Try it: Return each line of the material below exactly. Begin at the first and end on the line with "The image size is (734, 650).".

** Opening Records for the task block **

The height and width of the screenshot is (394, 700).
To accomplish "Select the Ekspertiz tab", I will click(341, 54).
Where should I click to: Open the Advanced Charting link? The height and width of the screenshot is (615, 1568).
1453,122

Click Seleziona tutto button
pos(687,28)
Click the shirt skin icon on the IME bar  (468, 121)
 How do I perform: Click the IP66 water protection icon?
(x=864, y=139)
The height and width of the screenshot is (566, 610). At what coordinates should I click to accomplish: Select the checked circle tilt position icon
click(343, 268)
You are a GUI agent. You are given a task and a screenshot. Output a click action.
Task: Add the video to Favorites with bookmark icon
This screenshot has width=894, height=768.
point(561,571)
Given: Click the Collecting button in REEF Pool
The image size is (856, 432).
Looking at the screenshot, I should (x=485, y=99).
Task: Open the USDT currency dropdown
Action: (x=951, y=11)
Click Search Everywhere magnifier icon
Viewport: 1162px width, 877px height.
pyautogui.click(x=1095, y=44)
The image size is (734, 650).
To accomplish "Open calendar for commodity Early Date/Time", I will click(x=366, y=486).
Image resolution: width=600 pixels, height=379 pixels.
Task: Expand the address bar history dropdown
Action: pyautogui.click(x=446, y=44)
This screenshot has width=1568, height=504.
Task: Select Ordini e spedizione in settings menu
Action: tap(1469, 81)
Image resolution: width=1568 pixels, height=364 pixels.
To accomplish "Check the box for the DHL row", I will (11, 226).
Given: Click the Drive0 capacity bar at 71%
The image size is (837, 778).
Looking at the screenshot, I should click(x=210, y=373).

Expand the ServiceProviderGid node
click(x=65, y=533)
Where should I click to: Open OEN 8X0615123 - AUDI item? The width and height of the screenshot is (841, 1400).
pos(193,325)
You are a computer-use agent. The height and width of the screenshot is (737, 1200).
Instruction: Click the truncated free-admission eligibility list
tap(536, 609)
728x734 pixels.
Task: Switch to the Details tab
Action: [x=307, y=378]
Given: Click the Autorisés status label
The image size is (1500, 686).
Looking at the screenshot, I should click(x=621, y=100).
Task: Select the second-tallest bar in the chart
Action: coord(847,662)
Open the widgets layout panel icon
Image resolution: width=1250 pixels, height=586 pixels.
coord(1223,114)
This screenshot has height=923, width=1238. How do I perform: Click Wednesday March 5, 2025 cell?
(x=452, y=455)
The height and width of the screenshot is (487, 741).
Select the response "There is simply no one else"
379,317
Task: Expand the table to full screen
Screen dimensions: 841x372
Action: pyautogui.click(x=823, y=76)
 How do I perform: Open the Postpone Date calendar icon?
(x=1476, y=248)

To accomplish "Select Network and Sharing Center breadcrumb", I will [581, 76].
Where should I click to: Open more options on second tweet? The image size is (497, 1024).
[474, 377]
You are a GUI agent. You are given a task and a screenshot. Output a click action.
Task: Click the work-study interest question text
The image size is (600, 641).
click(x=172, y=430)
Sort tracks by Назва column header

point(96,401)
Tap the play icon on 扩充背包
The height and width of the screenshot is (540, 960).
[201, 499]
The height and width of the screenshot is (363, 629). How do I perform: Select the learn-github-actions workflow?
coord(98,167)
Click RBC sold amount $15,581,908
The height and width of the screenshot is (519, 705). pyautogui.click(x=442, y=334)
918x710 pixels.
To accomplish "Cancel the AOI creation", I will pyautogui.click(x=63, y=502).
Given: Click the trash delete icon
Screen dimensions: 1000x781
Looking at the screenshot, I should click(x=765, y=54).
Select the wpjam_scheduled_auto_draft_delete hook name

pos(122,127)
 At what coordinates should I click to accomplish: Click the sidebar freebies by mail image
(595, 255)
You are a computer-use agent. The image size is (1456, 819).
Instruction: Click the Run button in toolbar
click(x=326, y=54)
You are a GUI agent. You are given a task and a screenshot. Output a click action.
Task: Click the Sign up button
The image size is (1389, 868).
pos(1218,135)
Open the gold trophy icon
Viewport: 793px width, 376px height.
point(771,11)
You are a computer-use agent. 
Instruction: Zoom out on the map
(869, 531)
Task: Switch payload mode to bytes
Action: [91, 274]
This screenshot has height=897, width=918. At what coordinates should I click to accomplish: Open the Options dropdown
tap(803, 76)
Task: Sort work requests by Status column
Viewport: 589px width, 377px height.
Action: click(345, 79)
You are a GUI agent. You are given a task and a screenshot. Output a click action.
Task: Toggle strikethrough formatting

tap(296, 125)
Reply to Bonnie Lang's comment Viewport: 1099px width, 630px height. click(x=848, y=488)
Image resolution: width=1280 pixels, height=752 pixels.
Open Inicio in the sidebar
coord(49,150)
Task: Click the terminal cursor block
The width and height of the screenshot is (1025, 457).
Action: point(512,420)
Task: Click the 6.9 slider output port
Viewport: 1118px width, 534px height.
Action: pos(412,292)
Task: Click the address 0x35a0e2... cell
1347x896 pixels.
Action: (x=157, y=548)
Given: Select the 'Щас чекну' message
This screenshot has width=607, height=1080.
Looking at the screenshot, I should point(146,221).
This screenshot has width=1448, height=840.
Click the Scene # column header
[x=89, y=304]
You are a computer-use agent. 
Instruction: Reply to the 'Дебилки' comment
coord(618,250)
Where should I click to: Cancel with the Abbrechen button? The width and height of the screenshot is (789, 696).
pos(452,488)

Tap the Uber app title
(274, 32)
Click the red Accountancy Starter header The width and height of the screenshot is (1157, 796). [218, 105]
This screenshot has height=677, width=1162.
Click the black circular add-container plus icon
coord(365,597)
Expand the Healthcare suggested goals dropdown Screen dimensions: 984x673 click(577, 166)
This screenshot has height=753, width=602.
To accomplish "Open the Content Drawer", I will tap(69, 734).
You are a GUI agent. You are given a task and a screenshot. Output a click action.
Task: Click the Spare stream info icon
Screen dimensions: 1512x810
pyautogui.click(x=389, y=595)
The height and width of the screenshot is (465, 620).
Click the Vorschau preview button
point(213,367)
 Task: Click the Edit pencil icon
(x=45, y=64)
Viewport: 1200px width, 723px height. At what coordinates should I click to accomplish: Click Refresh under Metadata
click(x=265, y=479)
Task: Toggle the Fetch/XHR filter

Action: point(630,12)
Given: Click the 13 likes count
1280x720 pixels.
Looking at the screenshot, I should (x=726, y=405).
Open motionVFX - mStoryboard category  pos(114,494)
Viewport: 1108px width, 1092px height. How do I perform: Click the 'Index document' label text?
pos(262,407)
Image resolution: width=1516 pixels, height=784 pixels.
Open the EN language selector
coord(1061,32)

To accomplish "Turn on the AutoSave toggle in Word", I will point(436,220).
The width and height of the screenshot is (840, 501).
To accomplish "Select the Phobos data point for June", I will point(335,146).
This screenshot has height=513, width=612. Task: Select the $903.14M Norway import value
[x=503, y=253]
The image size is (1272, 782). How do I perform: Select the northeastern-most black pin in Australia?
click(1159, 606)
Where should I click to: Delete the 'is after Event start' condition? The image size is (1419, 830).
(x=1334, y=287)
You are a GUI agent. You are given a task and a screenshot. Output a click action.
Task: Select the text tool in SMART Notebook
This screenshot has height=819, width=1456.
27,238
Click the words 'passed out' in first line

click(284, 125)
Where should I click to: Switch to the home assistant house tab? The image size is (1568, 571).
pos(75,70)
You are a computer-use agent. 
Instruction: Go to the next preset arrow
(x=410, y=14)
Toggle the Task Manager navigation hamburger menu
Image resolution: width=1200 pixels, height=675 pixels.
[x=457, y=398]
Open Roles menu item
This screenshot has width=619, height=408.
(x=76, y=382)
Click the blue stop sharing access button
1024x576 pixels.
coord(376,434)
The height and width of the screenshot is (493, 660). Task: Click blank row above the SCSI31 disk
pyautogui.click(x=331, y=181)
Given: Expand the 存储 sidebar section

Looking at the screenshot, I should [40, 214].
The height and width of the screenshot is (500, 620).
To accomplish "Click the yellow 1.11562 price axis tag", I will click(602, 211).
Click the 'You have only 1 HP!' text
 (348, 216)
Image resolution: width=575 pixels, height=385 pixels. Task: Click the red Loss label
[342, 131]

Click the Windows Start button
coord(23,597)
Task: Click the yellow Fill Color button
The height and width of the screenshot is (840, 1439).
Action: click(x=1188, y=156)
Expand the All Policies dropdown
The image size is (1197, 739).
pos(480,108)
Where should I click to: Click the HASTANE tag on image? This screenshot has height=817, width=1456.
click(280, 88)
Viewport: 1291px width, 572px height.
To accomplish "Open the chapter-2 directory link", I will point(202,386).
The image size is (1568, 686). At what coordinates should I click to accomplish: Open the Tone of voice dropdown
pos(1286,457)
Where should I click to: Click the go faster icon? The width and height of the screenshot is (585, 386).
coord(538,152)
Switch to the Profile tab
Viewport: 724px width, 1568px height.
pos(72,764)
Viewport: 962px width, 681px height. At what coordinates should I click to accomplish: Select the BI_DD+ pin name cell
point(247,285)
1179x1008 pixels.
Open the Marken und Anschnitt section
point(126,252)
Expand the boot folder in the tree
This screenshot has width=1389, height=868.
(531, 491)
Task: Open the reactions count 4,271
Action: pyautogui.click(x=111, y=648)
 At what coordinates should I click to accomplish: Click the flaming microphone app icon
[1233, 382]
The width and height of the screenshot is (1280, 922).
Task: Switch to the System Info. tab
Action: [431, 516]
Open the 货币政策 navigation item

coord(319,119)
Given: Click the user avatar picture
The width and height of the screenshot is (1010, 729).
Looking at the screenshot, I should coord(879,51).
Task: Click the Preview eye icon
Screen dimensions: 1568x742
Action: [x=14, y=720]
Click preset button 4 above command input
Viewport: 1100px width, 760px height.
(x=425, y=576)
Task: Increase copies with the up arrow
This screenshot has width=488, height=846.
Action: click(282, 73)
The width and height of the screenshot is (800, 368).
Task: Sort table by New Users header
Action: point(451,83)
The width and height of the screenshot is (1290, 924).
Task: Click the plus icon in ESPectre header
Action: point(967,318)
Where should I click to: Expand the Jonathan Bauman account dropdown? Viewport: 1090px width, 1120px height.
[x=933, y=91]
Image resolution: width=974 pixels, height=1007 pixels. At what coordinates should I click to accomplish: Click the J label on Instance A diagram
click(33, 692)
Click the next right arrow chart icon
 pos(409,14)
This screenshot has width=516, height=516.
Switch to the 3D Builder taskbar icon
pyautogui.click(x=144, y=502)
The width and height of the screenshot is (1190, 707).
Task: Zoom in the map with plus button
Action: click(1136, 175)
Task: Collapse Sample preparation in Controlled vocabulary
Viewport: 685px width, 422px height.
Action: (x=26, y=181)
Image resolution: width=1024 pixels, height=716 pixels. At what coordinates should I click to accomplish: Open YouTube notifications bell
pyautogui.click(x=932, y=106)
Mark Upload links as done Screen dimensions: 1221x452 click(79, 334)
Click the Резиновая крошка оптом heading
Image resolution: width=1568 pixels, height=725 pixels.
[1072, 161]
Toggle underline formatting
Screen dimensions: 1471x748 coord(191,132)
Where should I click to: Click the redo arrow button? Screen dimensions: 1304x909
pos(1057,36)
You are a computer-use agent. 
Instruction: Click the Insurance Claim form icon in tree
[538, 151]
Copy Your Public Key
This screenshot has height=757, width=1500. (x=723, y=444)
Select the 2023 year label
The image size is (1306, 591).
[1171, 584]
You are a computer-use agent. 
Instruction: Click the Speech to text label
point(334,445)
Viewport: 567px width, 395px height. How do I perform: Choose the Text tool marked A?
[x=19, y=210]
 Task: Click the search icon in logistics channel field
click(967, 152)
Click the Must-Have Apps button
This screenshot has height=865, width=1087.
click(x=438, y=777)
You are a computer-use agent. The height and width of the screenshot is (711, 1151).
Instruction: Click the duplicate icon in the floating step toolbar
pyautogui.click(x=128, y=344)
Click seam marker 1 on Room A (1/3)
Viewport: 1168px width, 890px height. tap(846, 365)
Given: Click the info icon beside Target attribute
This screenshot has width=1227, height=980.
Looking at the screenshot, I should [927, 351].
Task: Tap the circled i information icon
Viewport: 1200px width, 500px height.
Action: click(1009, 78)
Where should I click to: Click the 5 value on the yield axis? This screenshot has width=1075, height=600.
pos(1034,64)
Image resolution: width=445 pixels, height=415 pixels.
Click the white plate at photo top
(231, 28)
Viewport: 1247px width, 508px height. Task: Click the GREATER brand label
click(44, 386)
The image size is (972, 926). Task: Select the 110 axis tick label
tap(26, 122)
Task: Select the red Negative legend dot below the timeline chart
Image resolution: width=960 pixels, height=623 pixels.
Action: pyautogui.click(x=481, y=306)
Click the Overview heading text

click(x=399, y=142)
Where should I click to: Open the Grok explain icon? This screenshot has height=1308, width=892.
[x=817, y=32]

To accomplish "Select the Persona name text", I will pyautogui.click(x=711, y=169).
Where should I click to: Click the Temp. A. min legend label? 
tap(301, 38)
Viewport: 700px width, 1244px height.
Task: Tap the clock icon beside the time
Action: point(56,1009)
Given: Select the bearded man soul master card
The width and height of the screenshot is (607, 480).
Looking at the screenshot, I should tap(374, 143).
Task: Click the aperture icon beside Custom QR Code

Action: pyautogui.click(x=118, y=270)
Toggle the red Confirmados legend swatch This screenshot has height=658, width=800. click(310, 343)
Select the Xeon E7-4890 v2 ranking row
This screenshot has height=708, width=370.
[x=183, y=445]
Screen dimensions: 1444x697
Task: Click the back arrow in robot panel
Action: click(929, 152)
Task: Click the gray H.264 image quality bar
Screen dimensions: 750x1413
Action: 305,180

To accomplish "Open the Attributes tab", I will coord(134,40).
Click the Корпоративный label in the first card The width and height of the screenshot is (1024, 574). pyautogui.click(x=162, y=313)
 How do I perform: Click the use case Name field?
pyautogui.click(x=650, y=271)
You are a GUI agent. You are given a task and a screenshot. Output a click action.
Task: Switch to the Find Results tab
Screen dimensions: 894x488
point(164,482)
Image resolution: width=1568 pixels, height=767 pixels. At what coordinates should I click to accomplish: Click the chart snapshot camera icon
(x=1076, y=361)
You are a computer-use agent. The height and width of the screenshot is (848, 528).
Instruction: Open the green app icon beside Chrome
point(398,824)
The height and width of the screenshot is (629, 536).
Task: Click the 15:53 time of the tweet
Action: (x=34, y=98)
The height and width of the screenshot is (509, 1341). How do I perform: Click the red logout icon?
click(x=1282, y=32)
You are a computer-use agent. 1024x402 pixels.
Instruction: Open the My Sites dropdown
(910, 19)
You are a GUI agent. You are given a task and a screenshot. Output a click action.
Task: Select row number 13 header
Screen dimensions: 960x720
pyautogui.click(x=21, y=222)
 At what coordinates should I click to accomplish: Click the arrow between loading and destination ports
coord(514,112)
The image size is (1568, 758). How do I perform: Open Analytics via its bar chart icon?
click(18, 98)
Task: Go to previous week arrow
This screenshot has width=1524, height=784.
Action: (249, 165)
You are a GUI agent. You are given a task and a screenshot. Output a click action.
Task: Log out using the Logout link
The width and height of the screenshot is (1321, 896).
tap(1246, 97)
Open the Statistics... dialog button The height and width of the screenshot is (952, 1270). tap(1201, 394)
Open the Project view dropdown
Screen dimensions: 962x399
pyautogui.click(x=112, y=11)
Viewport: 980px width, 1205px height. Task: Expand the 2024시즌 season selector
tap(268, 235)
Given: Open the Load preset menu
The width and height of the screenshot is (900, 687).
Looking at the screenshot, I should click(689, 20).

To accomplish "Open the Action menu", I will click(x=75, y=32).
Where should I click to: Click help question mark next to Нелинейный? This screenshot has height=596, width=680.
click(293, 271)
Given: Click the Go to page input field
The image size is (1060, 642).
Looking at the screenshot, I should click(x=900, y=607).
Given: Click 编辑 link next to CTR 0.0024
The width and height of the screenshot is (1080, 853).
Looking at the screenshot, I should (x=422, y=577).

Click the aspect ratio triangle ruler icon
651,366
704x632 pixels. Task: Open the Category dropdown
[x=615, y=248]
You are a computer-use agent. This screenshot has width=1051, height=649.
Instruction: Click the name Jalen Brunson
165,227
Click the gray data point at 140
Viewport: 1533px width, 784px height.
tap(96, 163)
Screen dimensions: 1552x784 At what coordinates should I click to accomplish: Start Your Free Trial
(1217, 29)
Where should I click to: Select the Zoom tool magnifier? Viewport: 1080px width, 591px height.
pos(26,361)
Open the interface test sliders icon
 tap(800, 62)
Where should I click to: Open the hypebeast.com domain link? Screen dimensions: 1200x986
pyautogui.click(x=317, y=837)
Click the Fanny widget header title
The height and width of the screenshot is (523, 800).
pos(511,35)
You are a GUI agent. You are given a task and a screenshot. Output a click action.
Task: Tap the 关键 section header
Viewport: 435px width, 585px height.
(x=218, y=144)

** Closing Records for the task block **

Response:
The height and width of the screenshot is (394, 700).
To accomplish "Select the Ekspertiz tab", I will click(341, 54).
Where should I click to: Open the Advanced Charting link? The height and width of the screenshot is (615, 1568).
1453,122

Click Seleziona tutto button
pos(687,28)
Click the shirt skin icon on the IME bar  (468, 121)
 How do I perform: Click the IP66 water protection icon?
(x=864, y=139)
The height and width of the screenshot is (566, 610). At what coordinates should I click to accomplish: Select the checked circle tilt position icon
click(343, 268)
You are a GUI agent. You are given a task and a screenshot. Output a click action.
Task: Add the video to Favorites with bookmark icon
This screenshot has width=894, height=768.
point(561,571)
Given: Click the Collecting button in REEF Pool
The image size is (856, 432).
Looking at the screenshot, I should (x=485, y=99).
Task: Open the USDT currency dropdown
Action: (x=951, y=11)
Click Search Everywhere magnifier icon
Viewport: 1162px width, 877px height.
pyautogui.click(x=1095, y=44)
The image size is (734, 650).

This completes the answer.